I have two articles written and ready to post, but I don’t want to post them yet. There’s something that’s more time-sensitive I want to post about. Even though this post won’t really go stale, I feel like talking about it now when it’s still fresh on people’s minds. That is, the whole thing about Steve Pavlina recently deciding to close his forums.

I was really into the forums. A large part of my readers came from them. I liked it that way. It felt good to connect with people and write stuff that could be valuable for them and just naturally get people clicking through from my signature link into my blog. Asides other things, it got me traffic that was especially primed to be interested in the topics I like to write about.

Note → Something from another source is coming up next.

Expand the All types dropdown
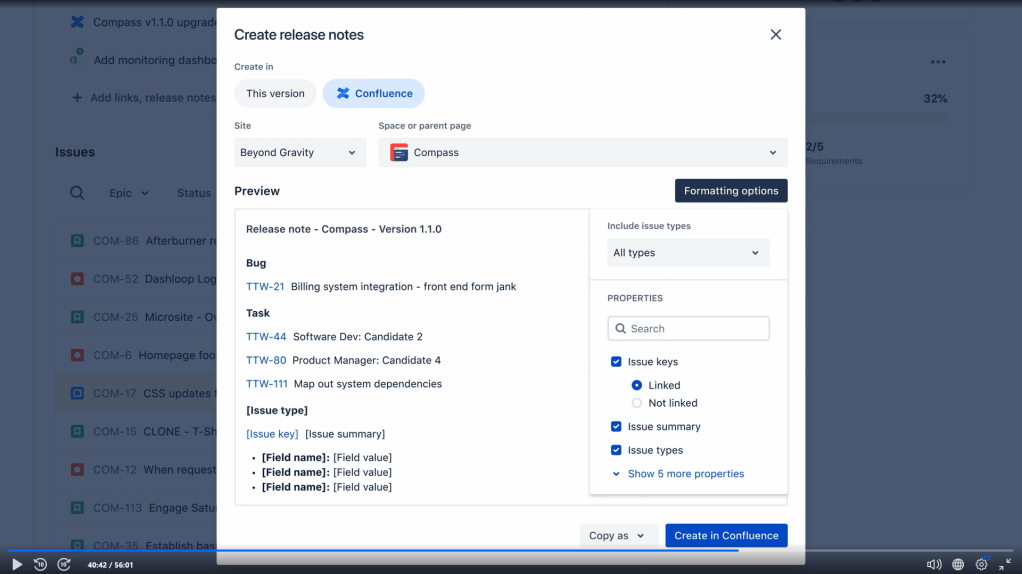This screenshot has height=574, width=1022. click(688, 253)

So there’s a pretty good chance you’re a forumer yourself if you’re reading this. If not, you may have a lesser or greater idea about who this Steve Pavlina fellow is and so on. I’ve written about him a few times; he’s been an influential guy in my life. Actually, I could name him *the* most influential person in terms of my life path. I don’t know where I’d be today if I hadn’t found his blog.

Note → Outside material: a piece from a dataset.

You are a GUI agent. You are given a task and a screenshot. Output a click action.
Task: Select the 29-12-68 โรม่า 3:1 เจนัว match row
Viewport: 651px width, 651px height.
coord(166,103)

The forums were good for me. I met a lot of great people, including one person who I went and met and then convinced to come and live in Barcelona with me. Another person I fell in love with. Several others who I met, and a lot of people who either helped me greatly, or I helped greatly, or both. Those were some pretty meaningful exchanges just there.


I’m sad all this has to be cut short. At the same time I feel oddly accepting about it. I was a little in shock the first day. A little in denial, almost. For a while I was wondering if those feelings were going to develop into resentment towards Steve. A lot of people have been pretty pissed at him. Worse than pissed, livid. But – and this isn’t to try and make myself out to be more enlightened than other people – I just haven’t been feeling that. I went so far as to direct him a message regarding my confusion and found his answer, while vague, oddly calming. I can’t feel a great deal of hurt towards him. I don’t know why this is exactly but I have to wonder if it’s because he actually knows what he’s doing.

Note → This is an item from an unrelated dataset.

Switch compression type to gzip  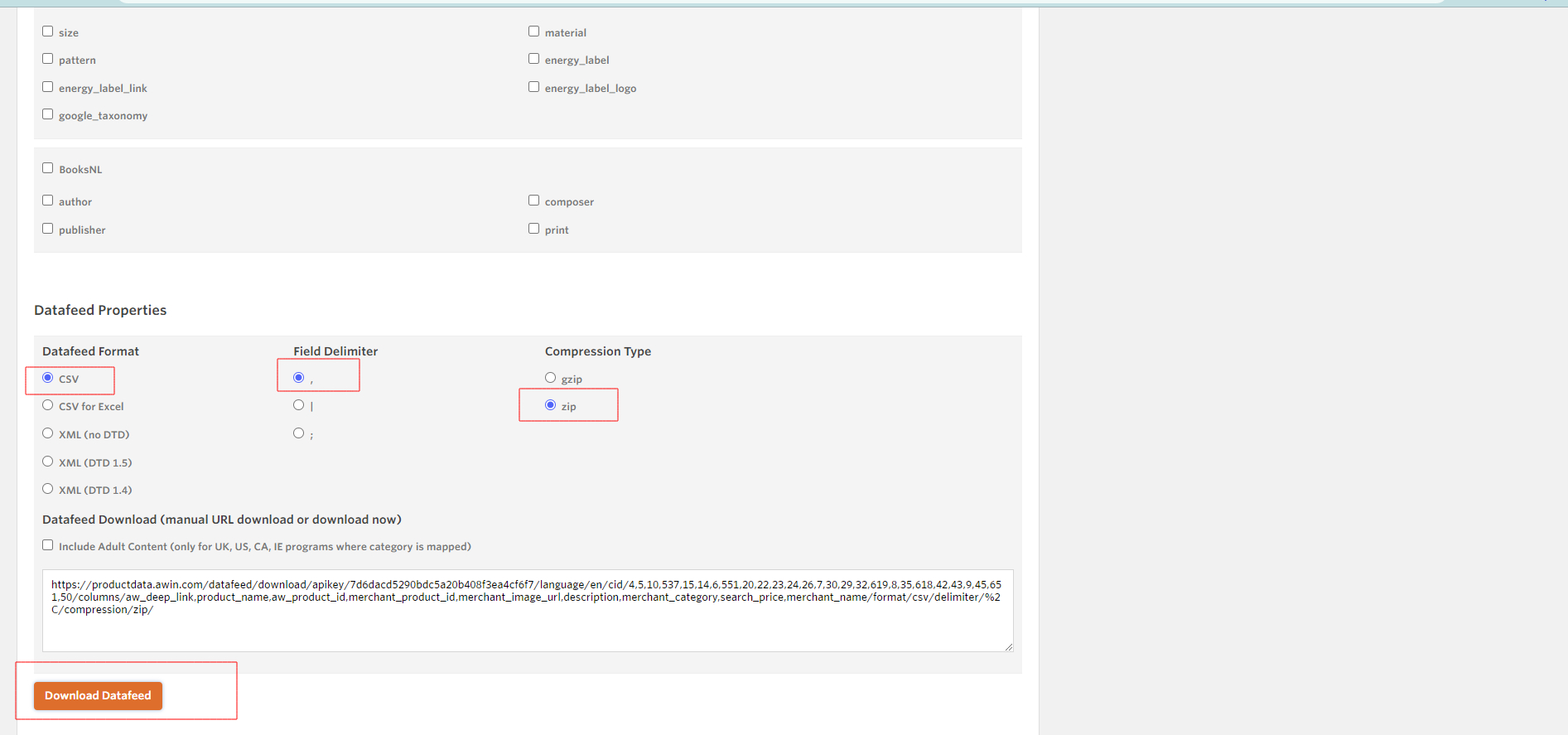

His track record so far has been of doing (writing) exactly what I needed in an almost magical way, even when I really didn’t get him at the time. So he could have lost it this time but I remain peaceably optimistic.

I didn’t like the disrespectful way Steve seemed to have done things. For those who didn’t know he banned quite a few people from the forum because of a particular incident and decided to close the forum down shortly after. It seemed too direct, too rude. The issues for which he banned people were a bit ridiculous to have created such a large reaction, as well. That said, he did say something about there being a hidden purpose behind that in a recent post on the forum. He could just be saying that, but I’m inclined to at least give him a chance. Most of all, I’m inclined not to get fixated on any of his (perceived) faults and just let the guy be.

I do think Steve has a way of coming across as invulnerable and deflecting anything that would mess his image up. I think he’s a bit narcissistic. But I don’t say this in a particularly judging way. I think that’s what he’s like, possibly something he could work on, if he wanted to.

It actually rubbed me the wrong way at the start, years back. To start with, I kind of disliked him while at the same time being inexplicably fascinated by what he wrote. I disliked his sense of invulnerability, always have disliked guys like that. I disliked his seeming insecurity, that sense I got that he was seeking approval from others with the persona he projected through his writing.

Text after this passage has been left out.